El tribunal consideró que este tipo de conductas debe contar con un grado mínimo de viabilidad y posibilidades de éxito. Según ese criterio, una propuesta imposible de concretar no tendría capacidad para comprometer penalmente al funcionario ni al particular que la formula.
En ese sentido, los jueces señalaron que Van de Loo y la empresa que representaba no contaban con capacidad económica suficiente para afrontar una suma de esa magnitud y destacaron que el dictamen que el empresario pretendía modificar era considerado irrevocable. Por esas razones, entendieron que la conducta podía ser considerada un intento manifiestamente ineficaz para influir sobre la decisión del funcionario.
El Ministerio Público Fiscal apeló la absolución y el caso llegó a la Suprema Corte de Justicia de Mendoza. Por mayoría, el máximo tribunal provincial decidió dejar sin efecto aquella sentencia y dispuso que se realice un nuevo debate judicial para determinar la responsabilidad de Van de Loo.
La jueza Teresa Day encabezó los fundamentos de la posición mayoritaria.

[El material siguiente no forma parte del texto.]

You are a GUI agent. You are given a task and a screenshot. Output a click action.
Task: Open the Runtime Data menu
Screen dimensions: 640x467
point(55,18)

Sostuvo que en el delito de cohecho se encuentran contempladas tanto la acción de ofrecer como la de recibir y consideró que no existían elementos suficientes para afirmar que el funcionario destinatario de la propuesta estuviera imposibilitado de emitir un nuevo dictamen.
El ministro Omar Palermo también consideró incorrecto el criterio aplicado por el tribunal de primera instancia. Según su postura, la conducta de ofrecer dinero a un funcionario público a cambio de un acto vinculado con sus funciones constituye por sí misma un delito, sin que resulte determinante establecer si la maniobra tenía posibilidades concretas de alcanzar el resultado buscado.
Palermo sostuvo además que una oferta de este tipo afecta la función de la norma penal al intentar introducir un incentivo económico indebido dentro de la administración pública. Los jueces Dalmiro Garay, Julio Gómez y Norma Llatser coincidieron con ese criterio.
Por su parte, el ministro Mario Adaro puso el foco en el momento en que se realizó la propuesta. Consideró que el delito quedó consumado en ese instante y que las circunstancias posteriores, como la capacidad económica para afrontar el pago o las posibilidades de éxito de la maniobra, no modificaban esa conclusión.
Adaro encuadró la conducta atribuida a Van de Loo en el artículo 258 del Código Penal, que establece la figura del cohecho activo, y sostuvo que la consumación se produjo con la realización de la oferta al funcionario.
El ministro José Valerio votó en disidencia y se pronunció a favor de mantener la absolución. Entre sus argumentos, cuestionó que el recurso presentado por el Ministerio Público Fiscal partiera de considerar acreditada la existencia de la oferta de dinero cuando, a su entender, ese hecho no había sido probado con el grado de certeza necesario.
Valerio sostuvo que, si la Fiscalía no había demostrado la existencia de un vicio en el razonamiento del tribunal que dictó la absolución, no correspondía revisar la forma en que había sido encuadrado jurídicamente un hecho que no había sido considerado probado.
Finalmente, la mayoría de la Suprema Corte de Justicia de Mendoza resolvió revocar la absolución de Van de Loo y ordenó la realización de un nuevo juicio. El proceso deberá establecer si el empresario es responsable del delito de cohecho activo por la oferta de USD 100.000 atribuida en la causa. Para ese nuevo debate deberá designarse un juez.